**WHAT TO DO:**
Please set down only the lines from the one containing "1000x500 pixels." through the end of the entries below, exactly, minus any pictures.

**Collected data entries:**
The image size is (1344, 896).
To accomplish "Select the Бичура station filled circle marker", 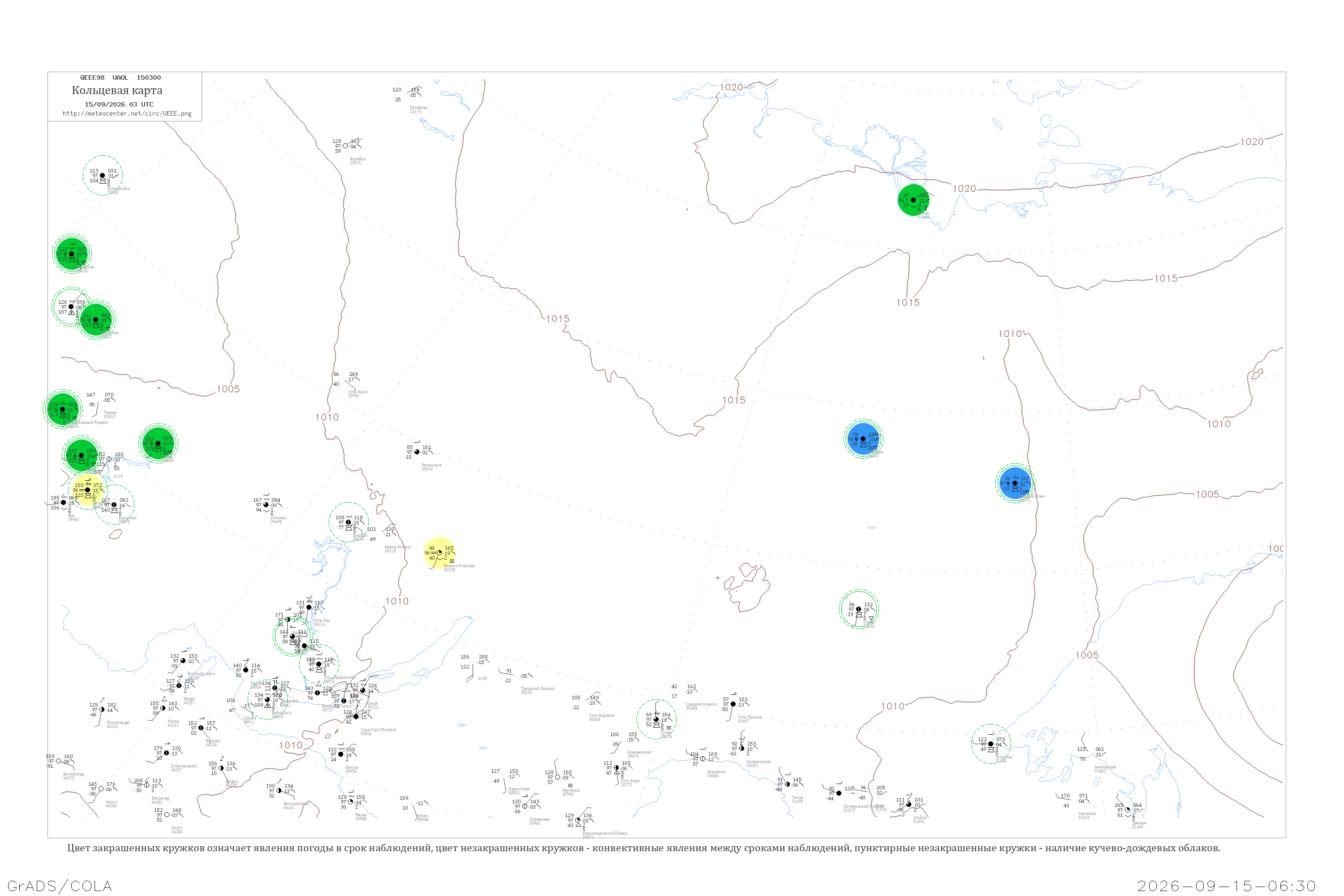I will [x=340, y=755].
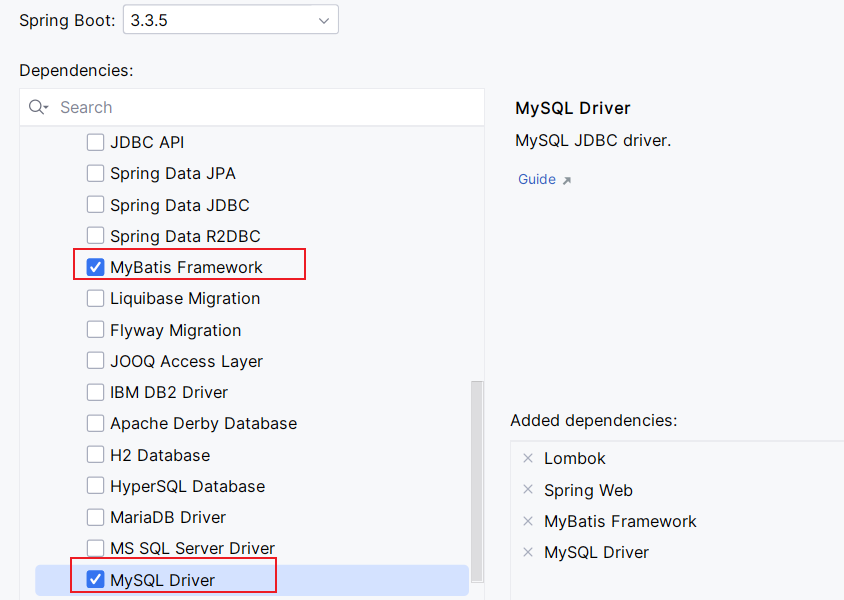844x600 pixels.
Task: Click the external link arrow beside Guide
Action: point(567,180)
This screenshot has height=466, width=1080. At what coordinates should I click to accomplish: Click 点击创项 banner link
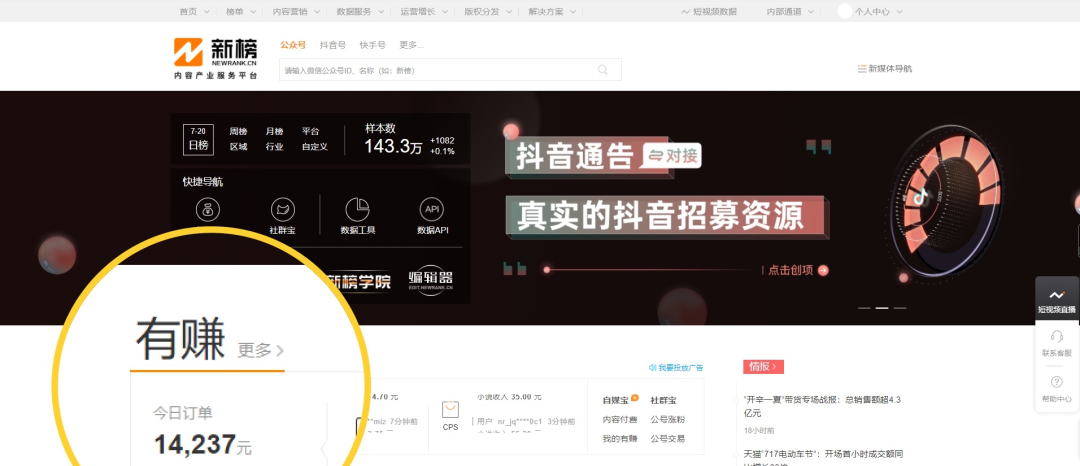pyautogui.click(x=798, y=270)
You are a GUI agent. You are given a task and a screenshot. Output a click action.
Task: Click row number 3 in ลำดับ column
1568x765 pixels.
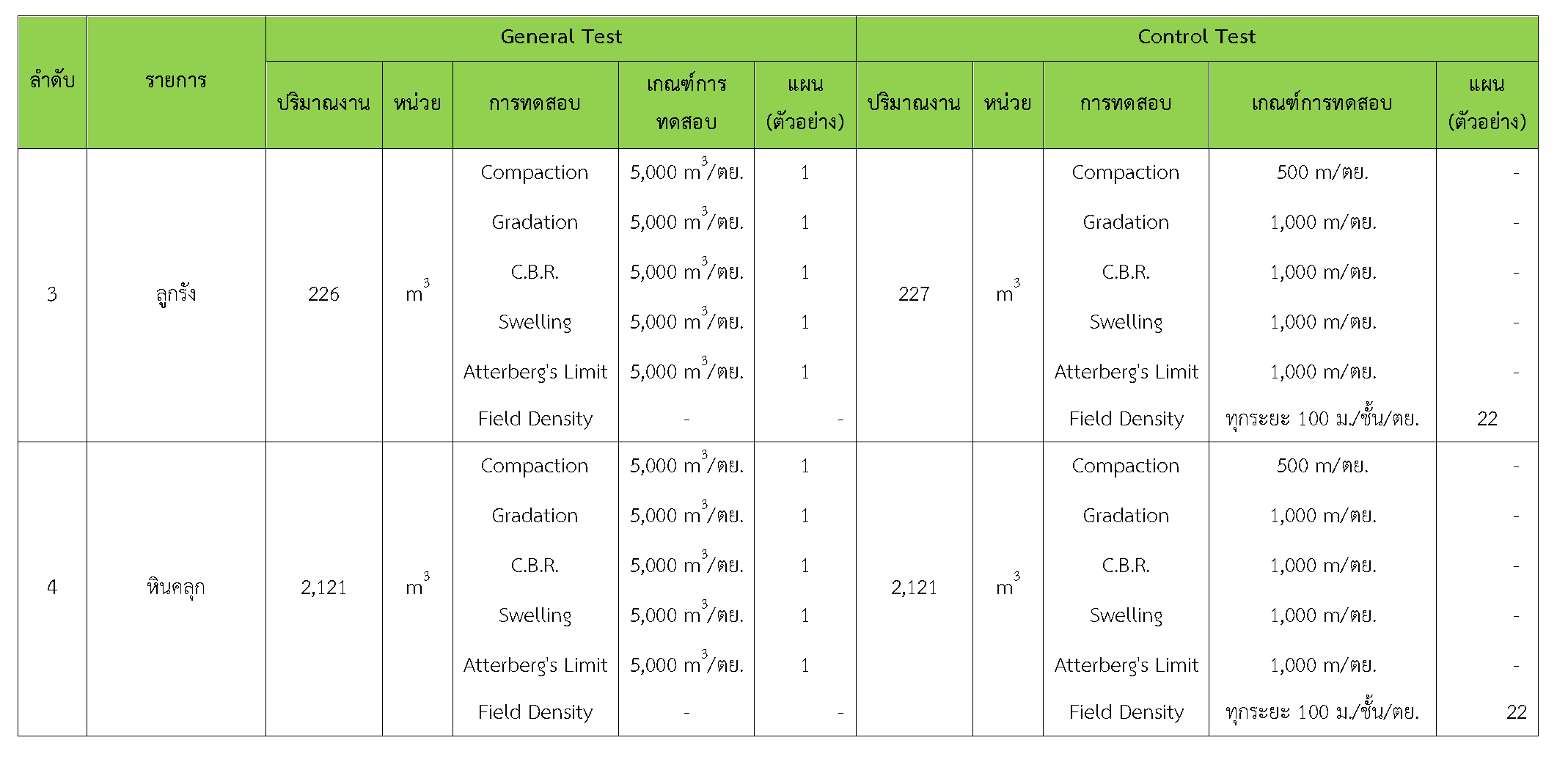(52, 294)
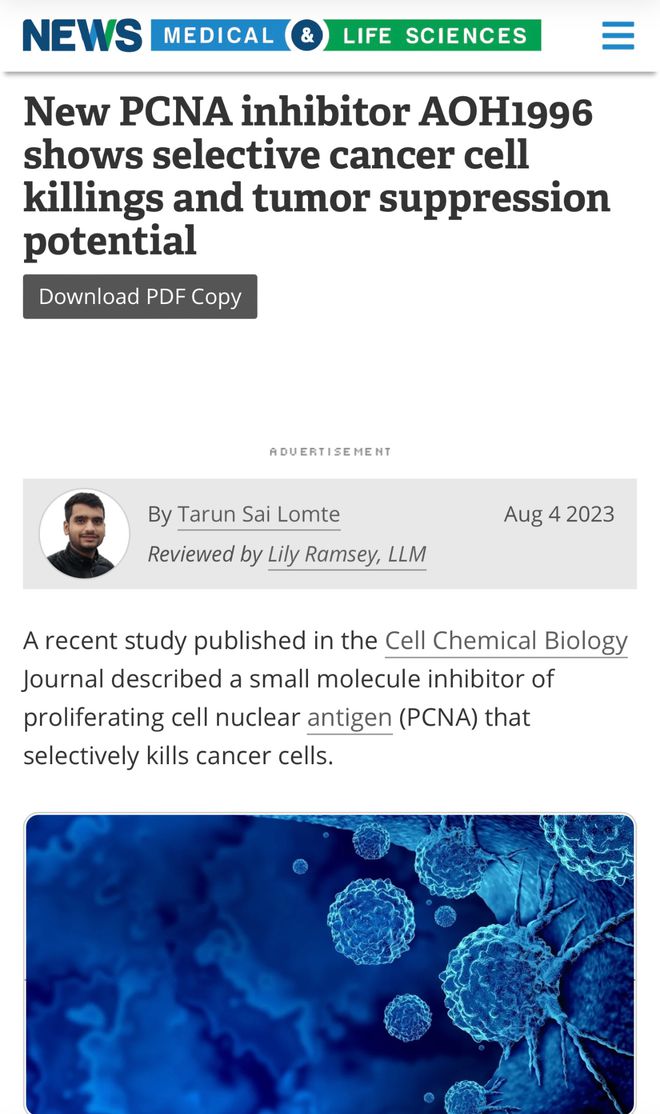Open the hamburger navigation menu
Viewport: 660px width, 1114px height.
617,36
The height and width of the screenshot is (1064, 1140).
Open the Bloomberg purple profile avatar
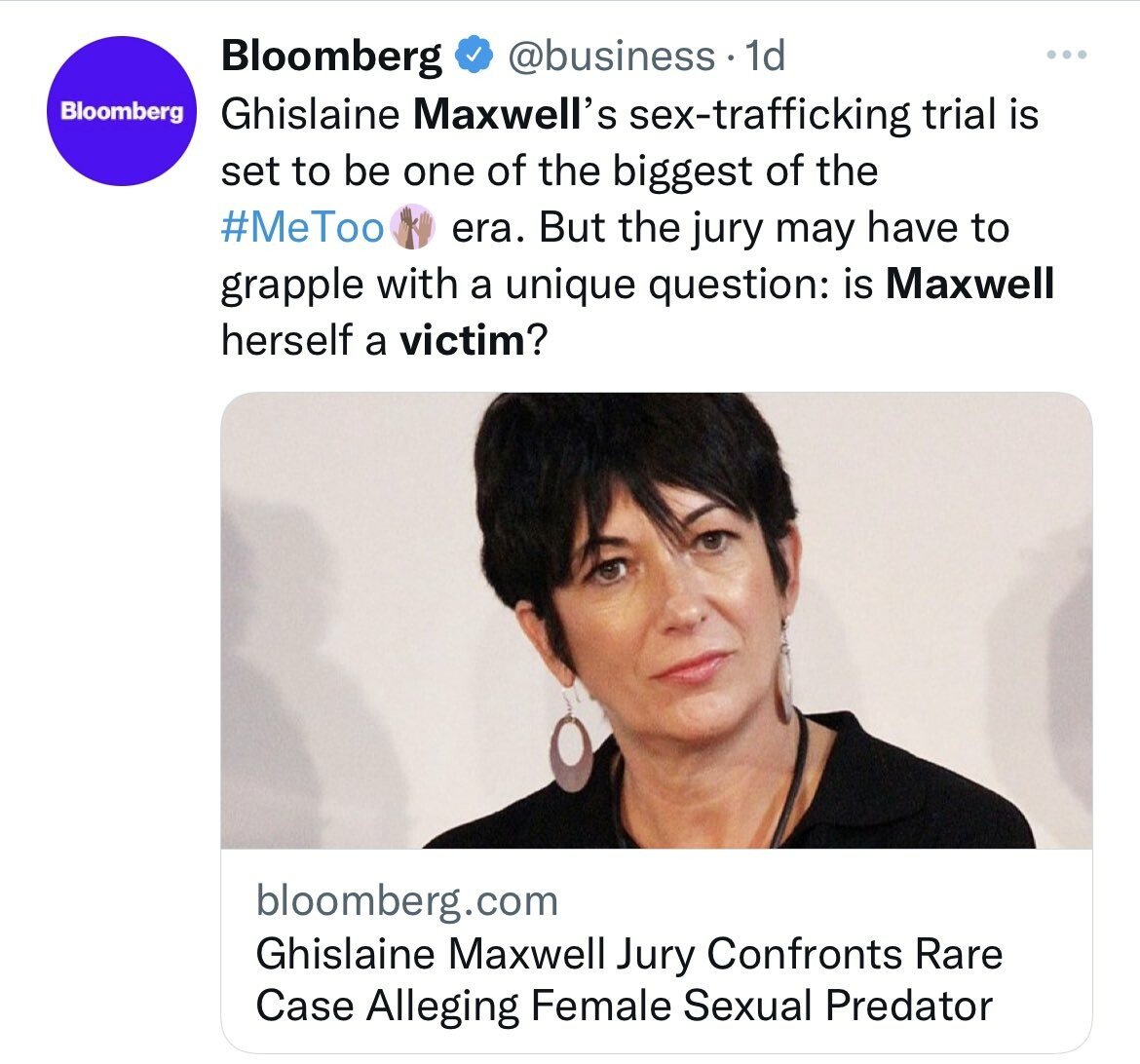122,110
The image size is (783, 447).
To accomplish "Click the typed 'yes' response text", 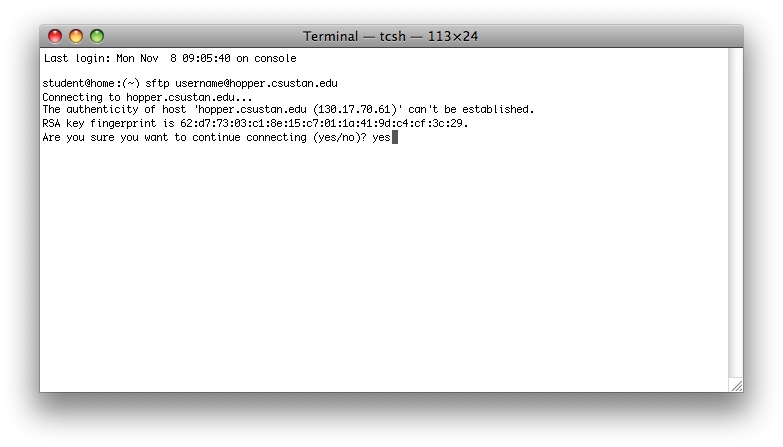I will tap(382, 137).
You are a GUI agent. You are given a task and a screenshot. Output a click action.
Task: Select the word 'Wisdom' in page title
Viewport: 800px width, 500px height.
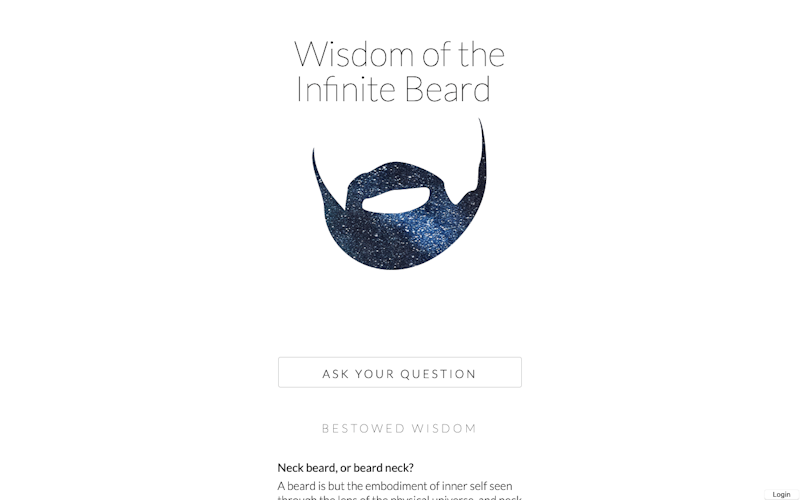pyautogui.click(x=354, y=54)
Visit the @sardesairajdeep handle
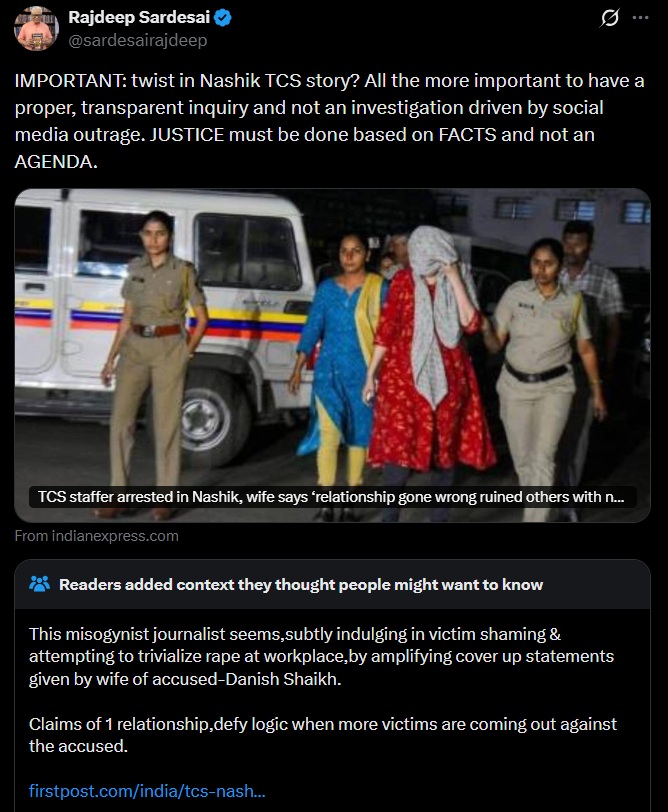 (138, 40)
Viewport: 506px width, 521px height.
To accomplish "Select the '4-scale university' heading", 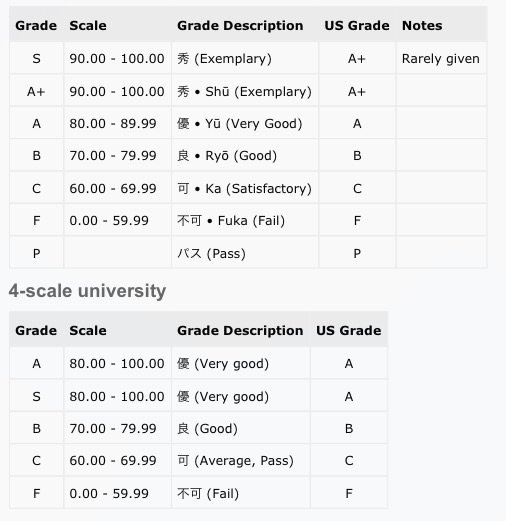I will pos(87,291).
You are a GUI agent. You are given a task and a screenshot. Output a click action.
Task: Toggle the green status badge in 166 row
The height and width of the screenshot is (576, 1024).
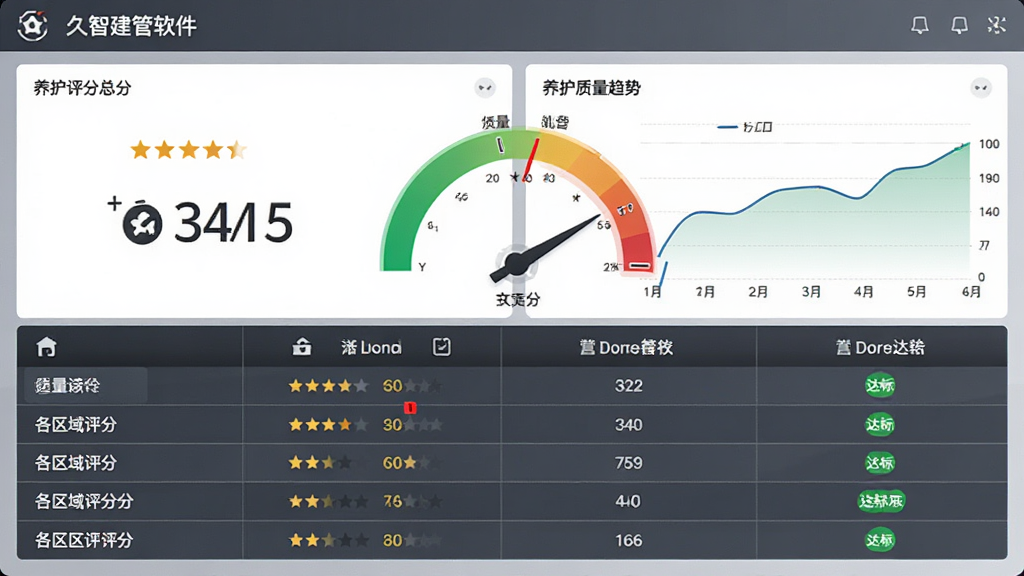click(880, 540)
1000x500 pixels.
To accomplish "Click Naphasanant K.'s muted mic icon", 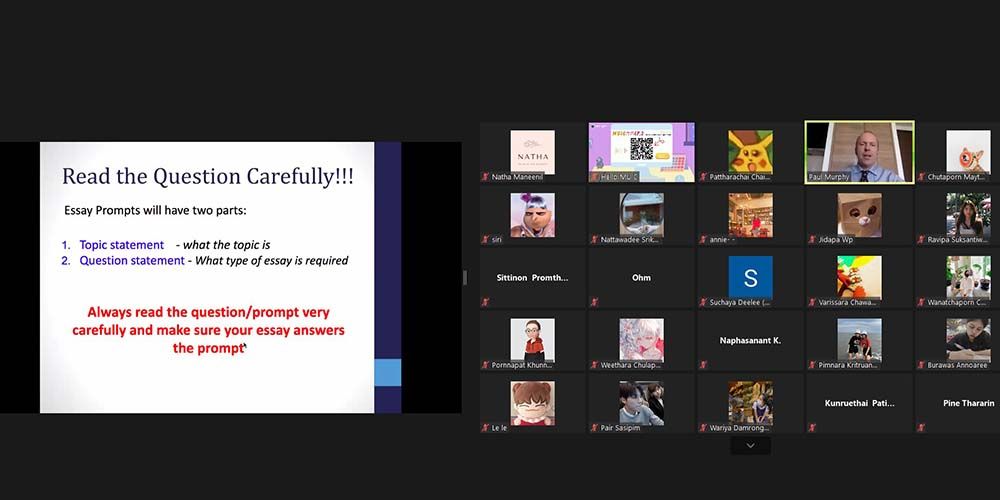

**ANSWER BELOW:**
1000x500 pixels.
To accomplish "Click Naphasanant K.'s muted mic icon", 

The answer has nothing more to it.